The EUA is based on Phase III data from the BLAZE-1 trial that showed the combination generated a reduction in hospitalizations of 70% of COVID patients. None of the patients who received the treatment died. The outcomes seen with the combination of bamlanivimab and etesevimab are consistent with the reduction in risk of hospitalization or ER visits seen with bamlanivimab alone, Eli Lilly said.
Both bamlanivimab and etesevimab are neutralizing recombinant human IgG1 monoclonal antibodies, and both target the SARS-COV-2 spike protein receptor binding domain to prevent entry into human cells. Bamlanivimab was first discovered by AbCellera from the blood of one of the first recovered COVID-19 patients in the United States. Lilly licensed etesevimab from Junshi Biosciences.

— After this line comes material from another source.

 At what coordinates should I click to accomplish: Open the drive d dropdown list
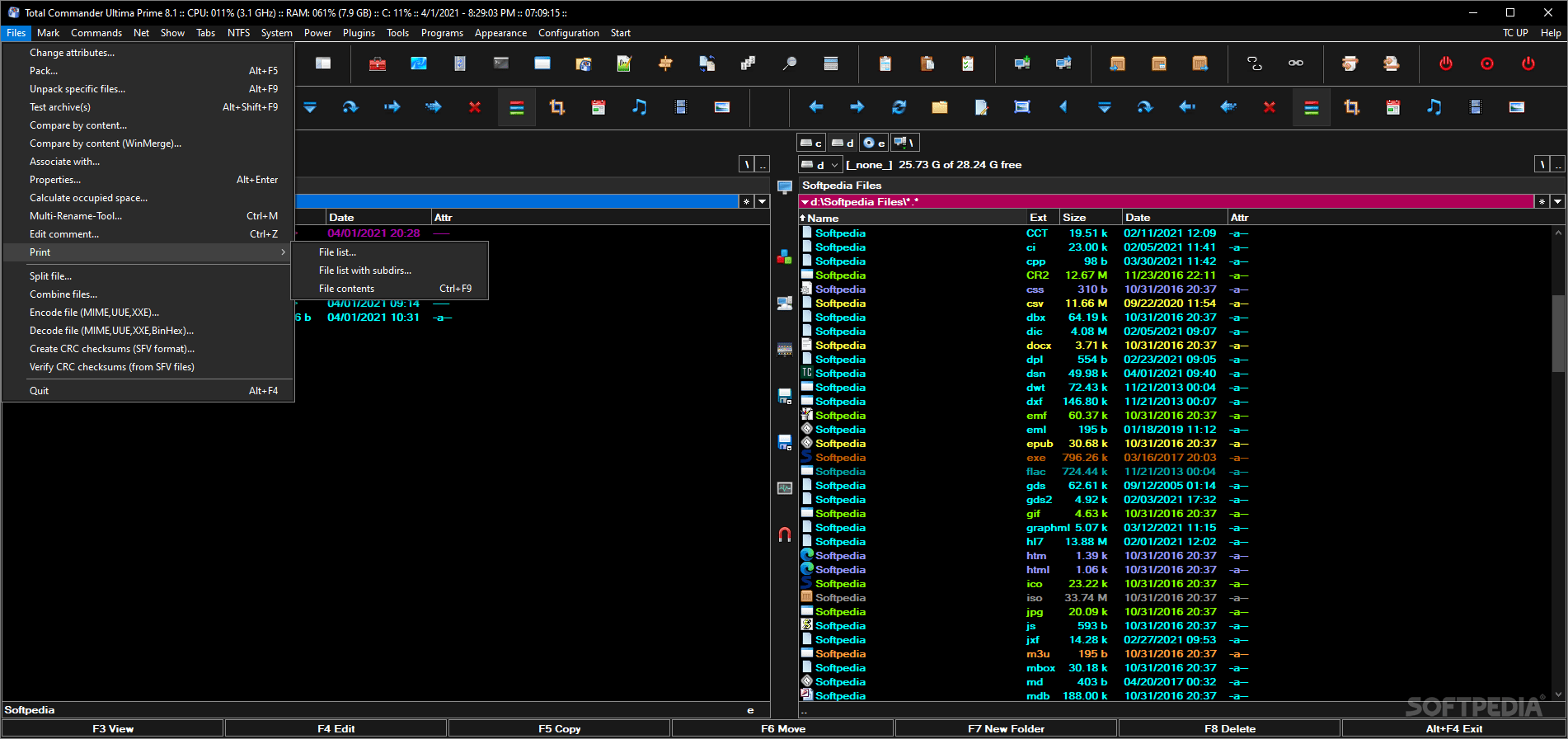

Indianapolis-based Eli Lilly noted that Phase II and Phase III studies have shown a range of doses of bamlanivimab alone and bamlanivimab and etesevimab together demonstrated consistent and similar clinical effects.
There are currently 100,000 doses of the combination therapy already available and Eli Lilly plans to manufacture an additional 150,000 doses throughout the first quarter of 2021. By mid-2021, the company expects to have about one million doses available due to an arrangement with Amgen. Eli Lilly said it will continue to supply bamlanivimab alone under the authorizations granted in various countries while continuing to accelerate manufacturing of etesevimab for use around the world.
“As COVID-19 cases, hospitalizations and subsequent deaths continue to rise, we are committed to working with the U.S. government to supply our antibody therapies for use by patients across the country,” Skovronsky added.
Eli Lilly is also assessing bamlanivimab in combination with a monoclonal antibody developed by Vir Biotechnology and GlaxoSmithKline. VIR-7831 is being studies in combination with bamlanivimab in low-risk patients with mild to moderate COVID-19. VIR-7831 is also being evaluated in the global Phase II/III COMET-ICE (COVID-19 Monoclonal antibody Efficacy Trial – Intent to Care Early) trial for the early treatment of COVID-19 in adults at high risk of hospitalization.